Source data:
···

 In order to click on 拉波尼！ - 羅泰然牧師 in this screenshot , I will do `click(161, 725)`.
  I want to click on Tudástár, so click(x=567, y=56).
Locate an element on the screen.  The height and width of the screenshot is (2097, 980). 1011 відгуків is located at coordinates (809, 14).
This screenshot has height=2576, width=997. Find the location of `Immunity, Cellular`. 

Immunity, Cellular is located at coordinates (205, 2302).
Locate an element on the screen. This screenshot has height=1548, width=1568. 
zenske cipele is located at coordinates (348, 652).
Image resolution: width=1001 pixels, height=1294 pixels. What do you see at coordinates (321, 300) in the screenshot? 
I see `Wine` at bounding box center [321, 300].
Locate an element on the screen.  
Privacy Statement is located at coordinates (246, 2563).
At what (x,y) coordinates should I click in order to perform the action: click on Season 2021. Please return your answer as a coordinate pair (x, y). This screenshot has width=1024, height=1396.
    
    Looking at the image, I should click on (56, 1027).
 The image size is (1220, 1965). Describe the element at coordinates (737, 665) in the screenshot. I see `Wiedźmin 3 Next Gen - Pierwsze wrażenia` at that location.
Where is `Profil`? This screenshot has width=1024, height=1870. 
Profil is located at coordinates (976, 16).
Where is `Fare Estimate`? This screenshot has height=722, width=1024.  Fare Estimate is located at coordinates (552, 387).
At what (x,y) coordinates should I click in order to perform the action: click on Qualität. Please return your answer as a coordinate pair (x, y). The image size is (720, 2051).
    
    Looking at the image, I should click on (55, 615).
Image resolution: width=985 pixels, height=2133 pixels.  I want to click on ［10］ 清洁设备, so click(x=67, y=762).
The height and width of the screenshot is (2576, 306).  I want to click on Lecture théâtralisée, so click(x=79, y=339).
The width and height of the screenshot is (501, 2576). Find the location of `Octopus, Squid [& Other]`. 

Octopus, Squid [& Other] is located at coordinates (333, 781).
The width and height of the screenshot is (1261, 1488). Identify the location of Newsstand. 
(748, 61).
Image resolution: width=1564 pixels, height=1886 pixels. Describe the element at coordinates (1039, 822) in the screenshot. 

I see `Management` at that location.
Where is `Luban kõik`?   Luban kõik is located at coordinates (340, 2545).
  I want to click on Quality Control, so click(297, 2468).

···

#### Work to be completed:
Reproduce verbatim the lines of the material above, beginning with the line containing "This screenshot has height=2576, width=997." and continuing through the line containing "Looking at the image, I should click on (55, 615).".

#### Exercise solution:
This screenshot has height=2576, width=997. Find the location of `Immunity, Cellular`. 

Immunity, Cellular is located at coordinates (205, 2302).
Locate an element on the screen. This screenshot has height=1548, width=1568. 
zenske cipele is located at coordinates (348, 652).
Image resolution: width=1001 pixels, height=1294 pixels. What do you see at coordinates (321, 300) in the screenshot? 
I see `Wine` at bounding box center [321, 300].
Locate an element on the screen.  
Privacy Statement is located at coordinates (246, 2563).
At what (x,y) coordinates should I click in order to perform the action: click on Season 2021. Please return your answer as a coordinate pair (x, y). This screenshot has width=1024, height=1396.
    
    Looking at the image, I should click on (56, 1027).
 The image size is (1220, 1965). Describe the element at coordinates (737, 665) in the screenshot. I see `Wiedźmin 3 Next Gen - Pierwsze wrażenia` at that location.
Where is `Profil`? This screenshot has width=1024, height=1870. 
Profil is located at coordinates (976, 16).
Where is `Fare Estimate`? This screenshot has height=722, width=1024.  Fare Estimate is located at coordinates (552, 387).
At what (x,y) coordinates should I click in order to perform the action: click on Qualität. Please return your answer as a coordinate pair (x, y). The image size is (720, 2051).
    
    Looking at the image, I should click on (55, 615).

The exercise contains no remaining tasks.